Verilen Metin -
================

İletişim fakültelerinin uygulama merkezleri, birçok öğrencinin mesleğe ilk adımı attığı yayınlara evsahipliği yapıyor. Ürettikleri haberleri; internet sitesi, gazete, ajans ve dergi gibi yayınlarda ortaya koyan uygulama merkezlerinde görev almış gazetecilik bölümü mezunlarıyla konuştuk. Öğrenci yayınlarında edindikleri deneyimi, medya sektörüne girince nasıl kullandılar? Beklentiler, ihtiyaçlar, avantajlar ve dezavantajlar neler?
Birçok üniversitenin iletişim fakültesinde öğrenciler için uygulama atölyeleri düzenleniyor. Öğrenciler, metin temelli gazetecilik çalışmalarının yanı sıra haber fotoğrafçılığı, yayın tasarımcılığı, internet haberciliği gibi konularda uygulama merkezlerinde içerik üretiyor. İlk mesleki deneyim burada kazanılıyor.
Yalnızca üniversitenin bir iç faaliyeti olarak kalmayıp haber sitesi veya e-gazete gibi dijital formatlarda kamuoyuna da sunulan iletişim fakültesi uygulama yayınlarından bazılarını alttaki tabloda bulabilirsiniz.
iletisim@journo.com.tr adresine e-posta göndererek bu tabloda yer almayan uygulama gazetelerini de eklememize yardımcı olabilirsiniz.

================

Sağlanan Bilgiler -

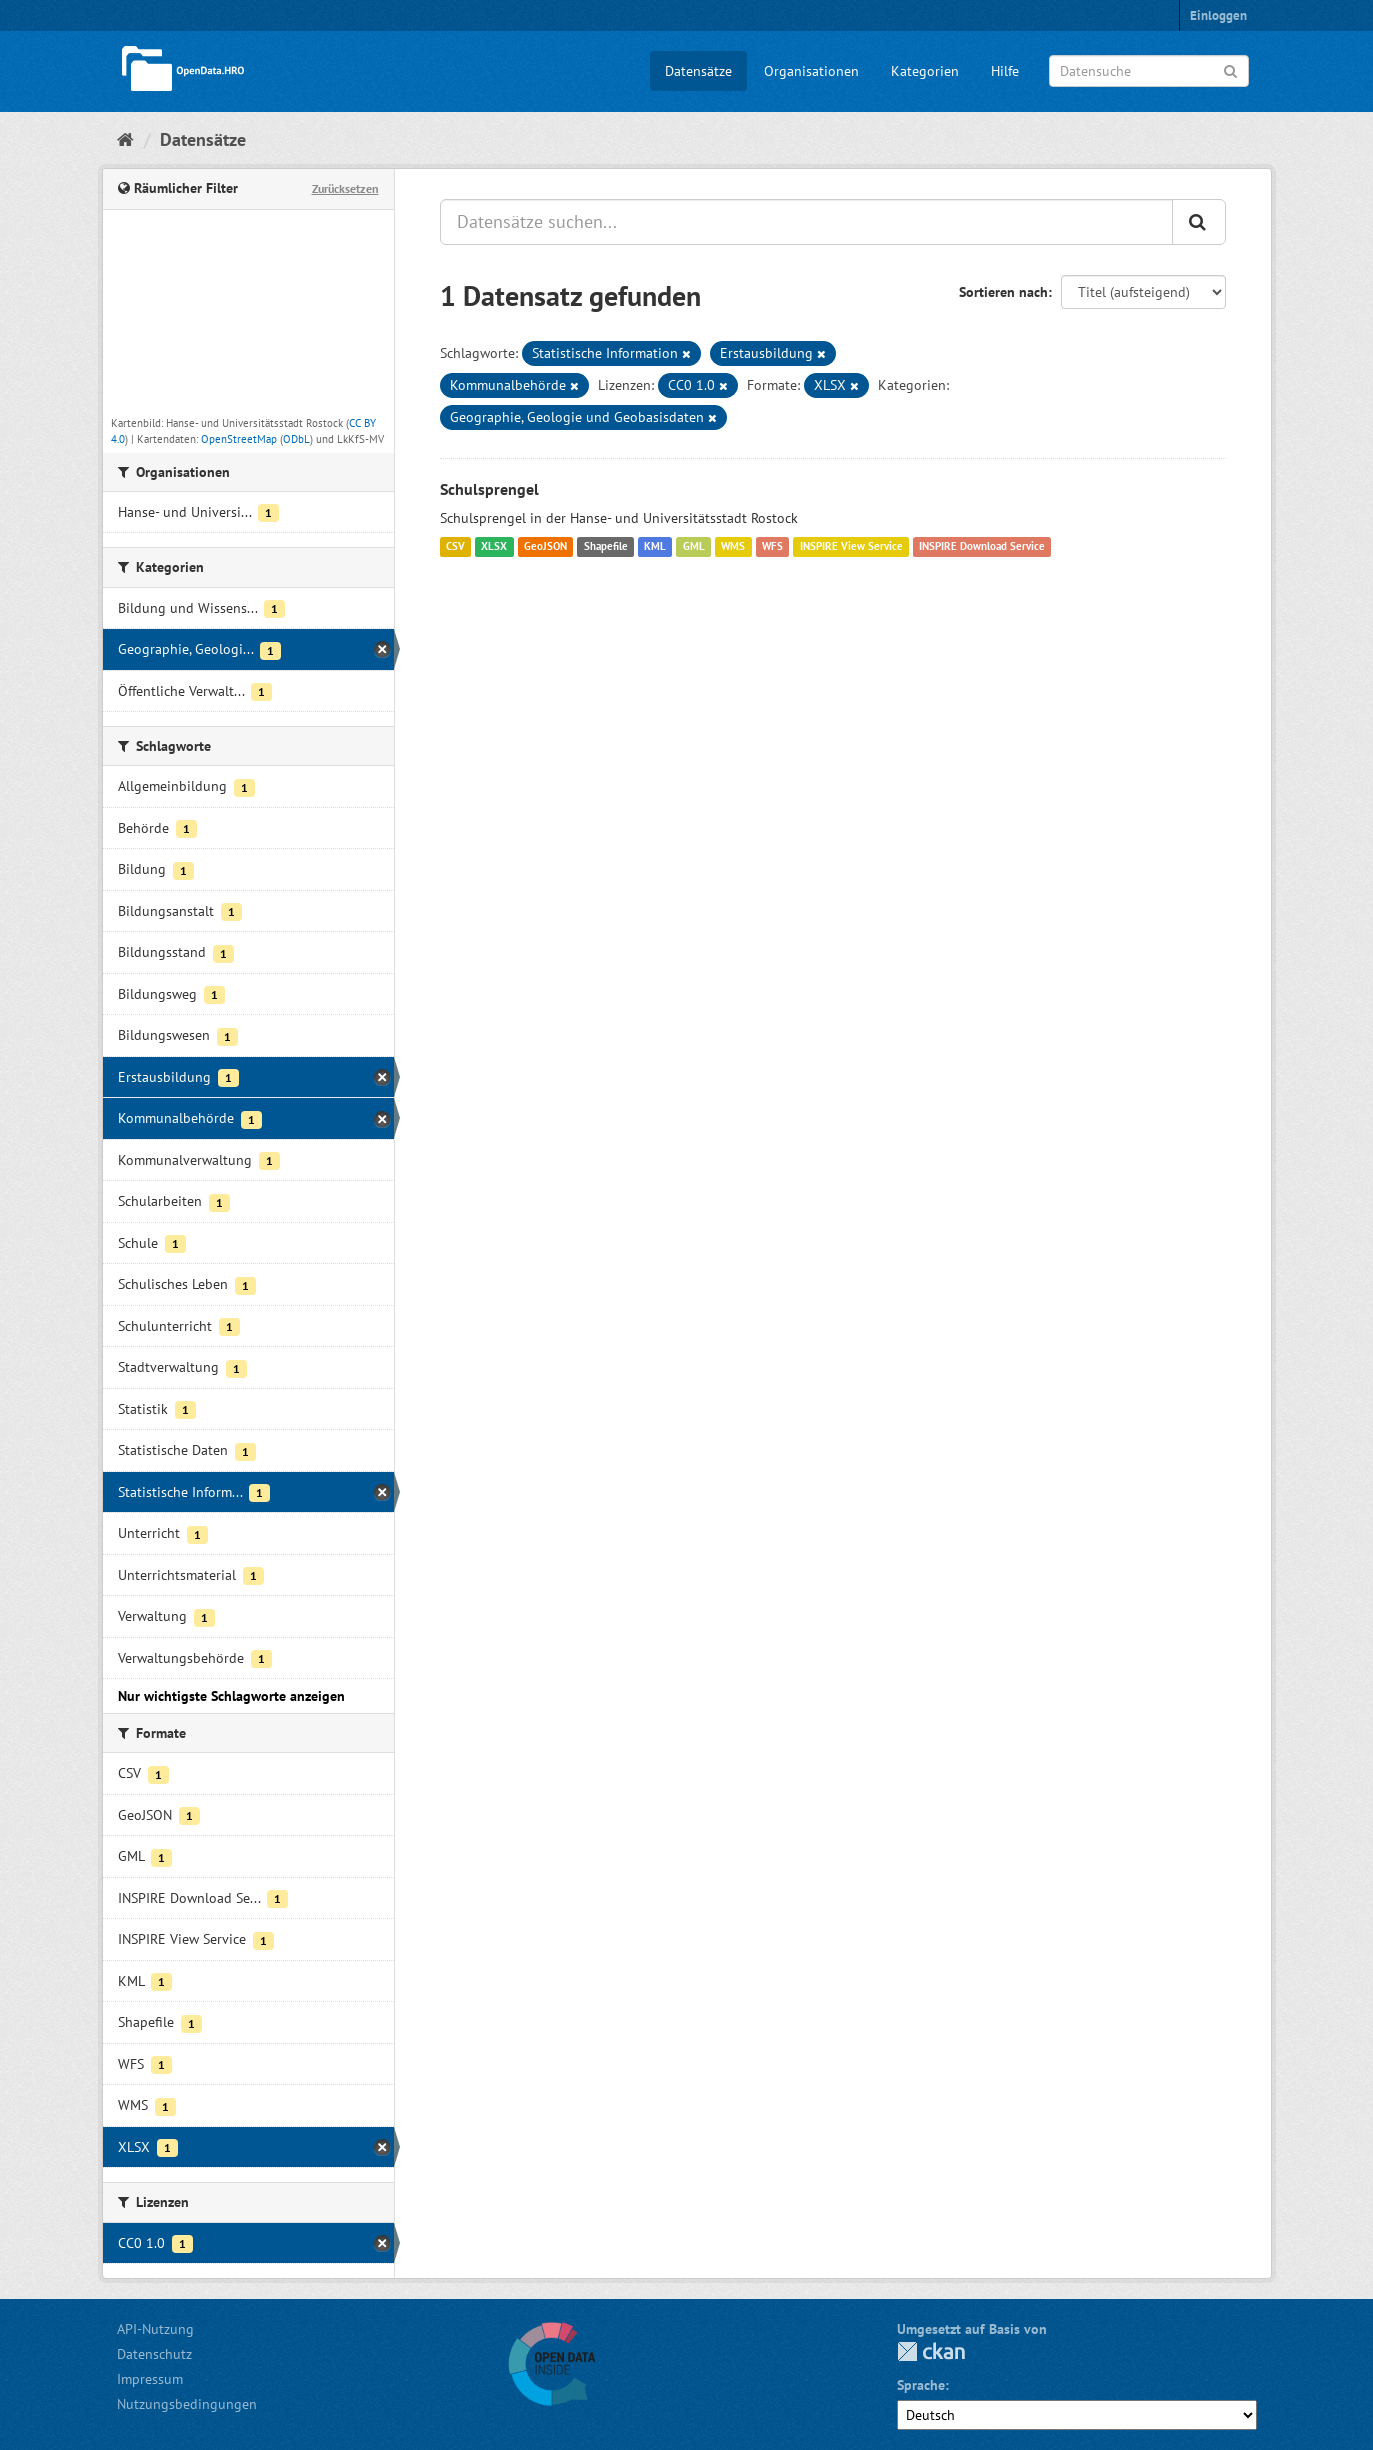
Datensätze (698, 71)
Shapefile (606, 547)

================

Görev Listesi -
• a. İletişim fakültesi uygulama merkezleri hakkındaki metne göre aşağıdaki soruları yanıtlayın.
(i) Öğrenciler, metin temelli gazetecilik çalışmalarının yanı sıra uygulama merkezlerinde hangi konularda içerik üretiyor?
(ii) Metinde kimlerle konuşulduğu belirtiliyor?
(iii) Tabloda yer almayan uygulama gazetelerinin eklenmesine yardım etmek için hangi adrese e-posta gönderilebilir?
• b. İletişim fakültesi uygulama merkezleri hakkındaki metinde "İletişim fakültelerinin uygulama" sözlerinden "ve dezavantajlar neler?" sözlerine kadar her şeyi hiçbir değişiklik yapmadan aynen yazın.
• c. İletişim fakültesi uygulama merkezleri hakkındaki metni son cümlesinden sonra devam ettirin.
Listedeki bilgileri kullanmanız gerekmiyor.

Nihai Sonuçlar -
• a.
(i) Haber fotoğrafçılığı, yayın tasarımcılığı ve internet haberciliği.
(ii) Uygulama merkezlerinde görev almış gazetecilik bölümü mezunlarıyla.
(iii) iletisim@journo.com.tr

• b.
İletişim fakültelerinin uygulama merkezleri, birçok öğrencinin mesleğe ilk adımı attığı yayınlara evsahipliği yapıyor. Ürettikleri haberleri; internet sitesi, gazete, ajans ve dergi gibi yayınlarda ortaya koyan uygulama merkezlerinde görev almış gazetecilik bölümü mezunlarıyla konuştuk. Öğrenci yayınlarında edindikleri deneyimi, medya sektörüne girince nasıl kullandılar? Beklentiler, ihtiyaçlar, avantajlar ve dezavantajlar neler?

• c.
Galatasaray Üniversitesi Medya Araştırmaları ve Uygulama Merkezi’nde haberciliğe ilk adımını atan Elif Zeynep Özipek bugün 24 yaşında. Şu an Artı TV’de Dış Haberler Sorumlusu olarak çalışan Özipek, haber uygulama atölyesindeyken yaptıkları haftalık haber toplantılarında deneyim kazandığını söylüyor:
- Medya Araştırma ve Uygulama Merkezi’nde genellikle okul tarafından düzenlenen seminer ve etkinlikleri haberleştiriyordum. Aynı zamanda katıldığım etkinliklerde fotoğraf çektiğim için bu alanda kendimi geliştirme imkânı buldum. Özetle, haber atölyesinde bir muhabir gibi çalışıyordum. Ancak meslekte edindiğim tecrübeyle yeniden çalışıyor olsam yapacağım binlerce farklı haber olurdu.
“F klavyede hız kazandım”
Kazım Bozkurt 25 yaşında. Ege Üniversitesi Gazetecilik Bölümü mezunu. Bu üniversitenin haber uygulama atölyesi olan Ege Ajans’ta ilk kez gazetecilik yapan Bozkurt, derslerde öğrendiği kuramsal bilgileri Ege Ajans’ta uygulama yoluyla pekiştirme imkânı bulduğunu vurguluyor:
- Ege Ajans’ta haberciliğe dair öğretilen birçok teorik bilgiyi pratiklendirme fırsatı buldum. Özellikle haber yazım teknikleri açısından bir dizi tecrübe edindim. F klavye kullanma anlamında da hız kazandığımı söyleyebilirim. Birçok ekipmana da ulaşabildiğimden haberciliğin birçok faaliyetini tecrübe etme fırsatı yakalamış oldum.
Ahmet Kalan, Gaziantep Üniversitesi İletişim Fakültesi mezunu. Üniversitedeyken “Hanek” adlı uygulamalı haber atölyesinde çalışan Kalan, işin mutfağının uygulama gazeteleri olduğunu ifade ediyor:
- Özellikle grafik tasarım ve video, kurgu, montaj programlarını pratiğe dökme fırsatı elde ettim. Haber yazmakta, fotoğrafçılığımı geliştirmekte uygulama gazetesinin önemli katkıları oldu. Uygulama gazeteleri, öğrencileri hem yerel hem de ulusal medyda sahaya hazır hâle getiriyor diyebilirim.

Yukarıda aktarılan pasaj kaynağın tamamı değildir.